028 - wound determinant

39 8 0
                                    

Kata orang, mencintai bukan harus memiliki, tetapi banyak orang beranggapan bahwa mencintai harus dimiliki.
Tak sedikit orang, yang tak bisa membedakan cinta dengan obsesi.
Tapi kini, seorang teruna berparas tampan sedang berada di fase, mencintai tetapi tak bisa memiliki.

Lelaki itu bernama lengkap Nanda Abimanyu, lelaki yang kini mencoba melawan rasa sakitnya. Lelaki yang sedang berusaha tetap bertahan, lelaki yang sangat mencintai seorang gadis, namun tak pernah menuntut si gadis untuk membalas perasaannya.

Lelaki lemah ini, hanya ingin menjaga gadis pujaannya. Hanya untuk sementara, jika untuk selamanya, ia rasa sangat tak berdaya mengingat kondisinya kini.

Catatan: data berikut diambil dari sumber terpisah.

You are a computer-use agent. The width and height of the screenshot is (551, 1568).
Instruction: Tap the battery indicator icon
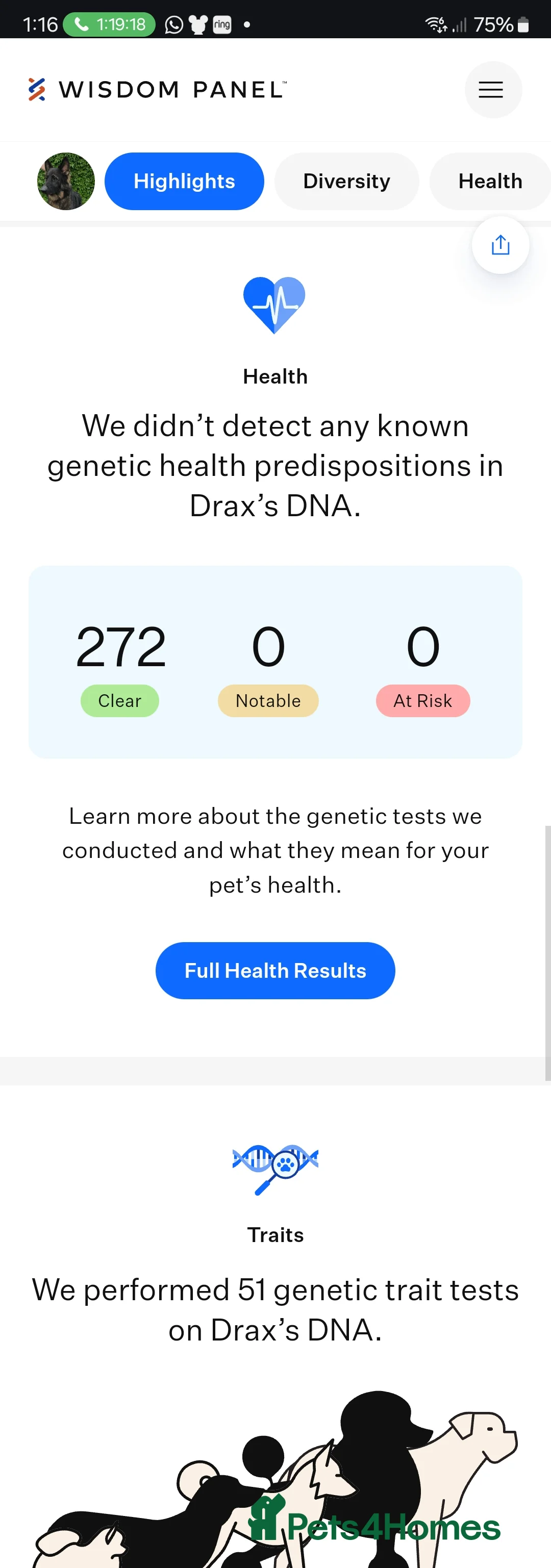coord(523,25)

Tepat saat ini, kondisi lelaki itu kembali melemah sehingga membuatnya tak sadar selama dua hari. Susah payah ia terbangun, tetapi sangat sukar rasanya.
Ia hanya ingin terbangun untuk melihat Shinta seorang. Hanya Shinta.
Hanya gadis itu yang menjadikan sebuah alasan Nanda untuk segera tersadar.

Masih banyak yang belum ia ungkapkan pada Shinta, ia masih ingin melihat tawa indah Shinta, ia masih ingat betul tentang sebuah senyuman yang selalu ia ukir. Selalu terpatri dalam ingatannya, karena terlalu sukar untuk mencoba melupakannya.
Senyum cantiknya terlihat jelas, sehingga membuat Nanda perlahan tersadar dari tidurnya.

Perlahan ia membuka kedua matanya, wajah seseorang yang sangat ia hindari jika dengan keadaan seperti ini.
Sementara seorang dokter sedang memeriksa keadaan Nanda yang baru saja tersadar. Tapi itu tak membuat tatapan lekat milik lelaki itu terputus dari tatapan sang gadis dengan seragam sekolahnya itu.

"Keadaan pasien masih melemah, mohon jangan terlalu banyak melakukan kegiatan apapun. Kalau begitu saya permisi.." pamit seorang dokter itu, lalu berjalan mengeluari ruang rawat pasiennya.

Nanda masih belum mengalihkan perhatiannya dari wajah seorang gadis dengan kedua mata sembabnya. Nanda terkekeh kecil, jarinya bergerak untuk menyeka air mata Shinta. "Jangan nangis, gue jadi gemes."

Dua orang lainnya datang menghampiri Nanda. Lelaki itu sudah tak terkejut dengan Aryan dan Syera, karena kedua adik tingkatnya itu yang selalu menjaganya di rumah sakit.

"Udah gue bilangin jangan sok-sok ke sekolah dulu, udah tua batu banget." kesal Syera membuat sudut bibir Nanda terangkat, sangat samar.

"Gue cuma pingin jemput Shinta.." jawab Nanda membuat Aryan berdecih kecil.

Shinta mengusap hidungnya yang telah mengeluarkan sedikit ingus akibat tangisannya tadi. "Ada yang bisa jelasin?. Apa cuma gue yang gak tau apa-apa?," tanya gadis itu.

Aryan menggigit bibir bawahnya, sedikit ragu jika ia mengungkapkan sebuah fakta mengenai kakak kelasnya itu. Tetapi ia kembali teringat pesan Nanda yang menyuruhnya untuk tetap merahasiakan penyakitnya, sebelum Nanda sendiri yang memberi aba-aba.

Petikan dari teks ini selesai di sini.